Thursday, August 30, 2018
Russians Don’t Like to Talk about Circassian Deportation Perhaps Because of Implications, Pryanikov Says
Staunton, August 29 – Two days ago, a Moscow radio station carried a rare broadcast on the deportation of the Circassians from Russia in 1864, an action that affected up to 95 percent of all Circassians in the North Caucasus then newly conquered by Russian forces, Pavel Pryanikov reports.
Some subgroups of the Circassians, the Shapsugs, for example, were destroyed more fully – only 1,000 of the 300,000 remained in their homeland – and a large share of them died in the process, thus constituting an action which Circassians argue rises to the level of genocide although Russians consistently reject the application of that term.
People in Russia today, “especially the crusaders, do not like to talk about this deportation;” and that is the case even among those who are willing to talk about Stalin’s deportation, even though the expulsion of the Circassians was far larger and the number of people far greater as well (facebook.com/ppryanikov/posts/2051101544934894).

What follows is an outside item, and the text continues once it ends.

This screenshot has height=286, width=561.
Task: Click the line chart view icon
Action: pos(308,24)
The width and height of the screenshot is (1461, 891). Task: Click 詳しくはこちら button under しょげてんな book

The Russian commentator and editor of the Tolkovatel blog offers three reasons in addition to those why Russians should be paying more attention to what may seem to some a long ago event:
First, “the most active defenders of the mountaineers then were … the Hungarians and the Poles.” Indeed, on a British ship, 220 legionnaires from those nations were brought to the North Caucasus in 1857 and fought for three years. Their Polish commander converted to Islam and adopted a new name Tefik-Bey. And in London, Poles joined the Free Circassia Committee.
Second, Musa Kundukhov, a tsarist general who was an Ossetin-Muslim by ethnicity and faith, resigned his commission in 1864 to protest the expulsion of the Circassians and personally led and financed a group of some 25-30,000 Circassians into exile in the Ottoman Empire. Thirteen years later, he fought on its side against Russia.

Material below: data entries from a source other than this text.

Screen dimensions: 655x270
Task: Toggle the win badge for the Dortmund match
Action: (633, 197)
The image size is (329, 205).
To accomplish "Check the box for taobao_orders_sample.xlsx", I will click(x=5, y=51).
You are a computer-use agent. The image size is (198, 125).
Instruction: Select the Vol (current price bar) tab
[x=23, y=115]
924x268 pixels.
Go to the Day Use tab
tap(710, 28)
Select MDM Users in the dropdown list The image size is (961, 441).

More to the point, Pryanikov says, Kundukhov was not alone in this: “A similar path” was followed by Kabardin Colonel Abdurakhmanov, Major General Morgukorov, Lieutenant General Temirkkhan Shipshyev (“who led 60,000 Shapsugs into Turkey”), among others.

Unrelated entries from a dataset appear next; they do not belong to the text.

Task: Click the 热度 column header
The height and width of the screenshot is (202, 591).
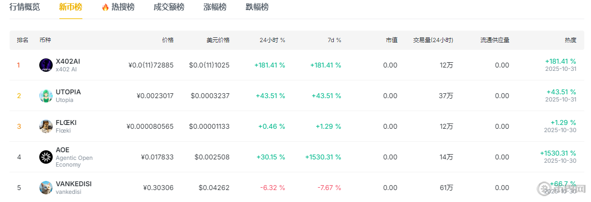Action: coord(570,40)
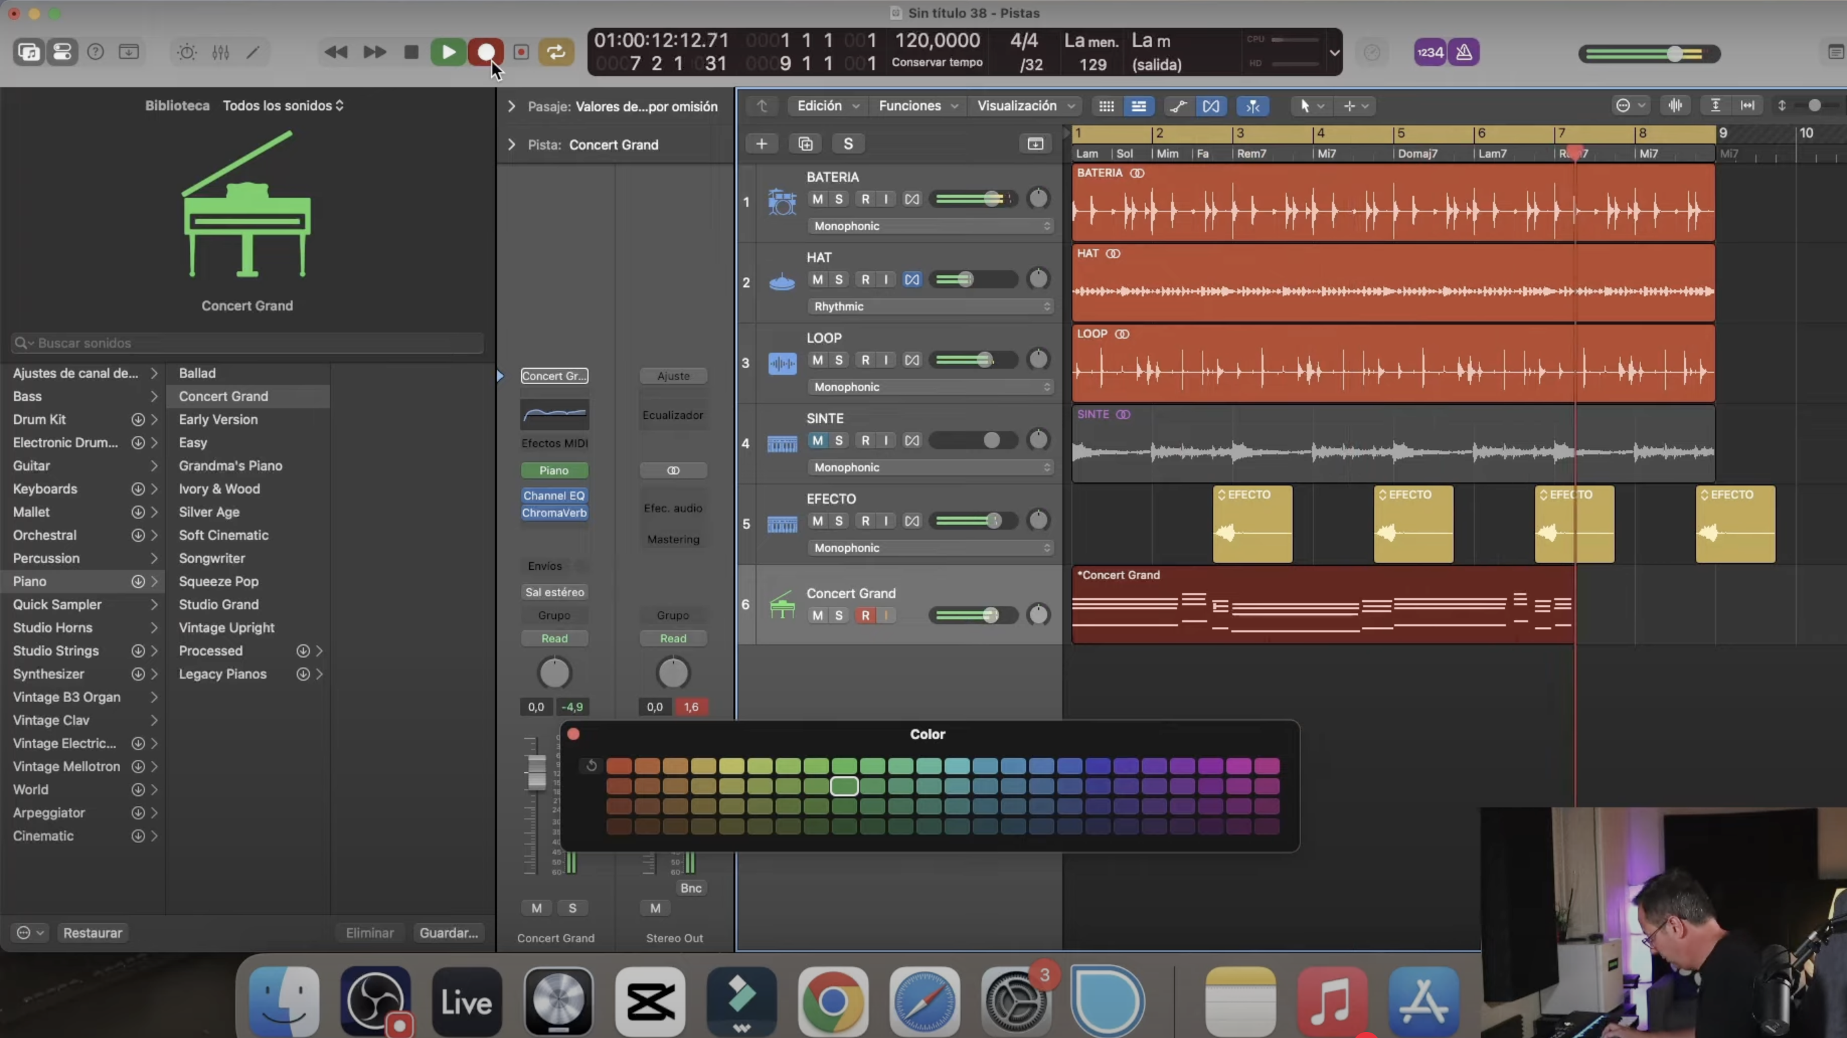Screen dimensions: 1847x1038
Task: Open the Monophonic flex mode dropdown for LOOP
Action: [931, 386]
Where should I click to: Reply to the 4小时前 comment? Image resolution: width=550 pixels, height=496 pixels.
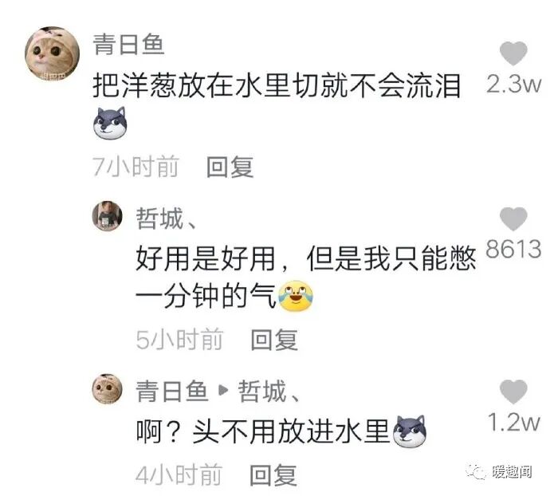tap(273, 475)
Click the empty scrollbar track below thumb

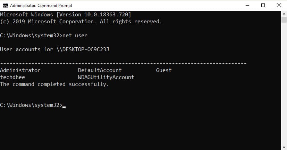(284, 87)
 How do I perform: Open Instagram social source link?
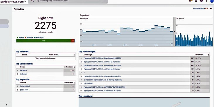[x=23, y=74]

And third and most important of all: The Circassian expulsion gives “food for thought for alternative historians.” Had the Circassians and other North Caucasians remained in their historical motherland, today, there would be 25 to 30 million of them in that region. “Kuban and Stavropol would be 90 percent mountaineers.”
As a result, “the entire history of Russia in the 20th century could have proceeded in another way.”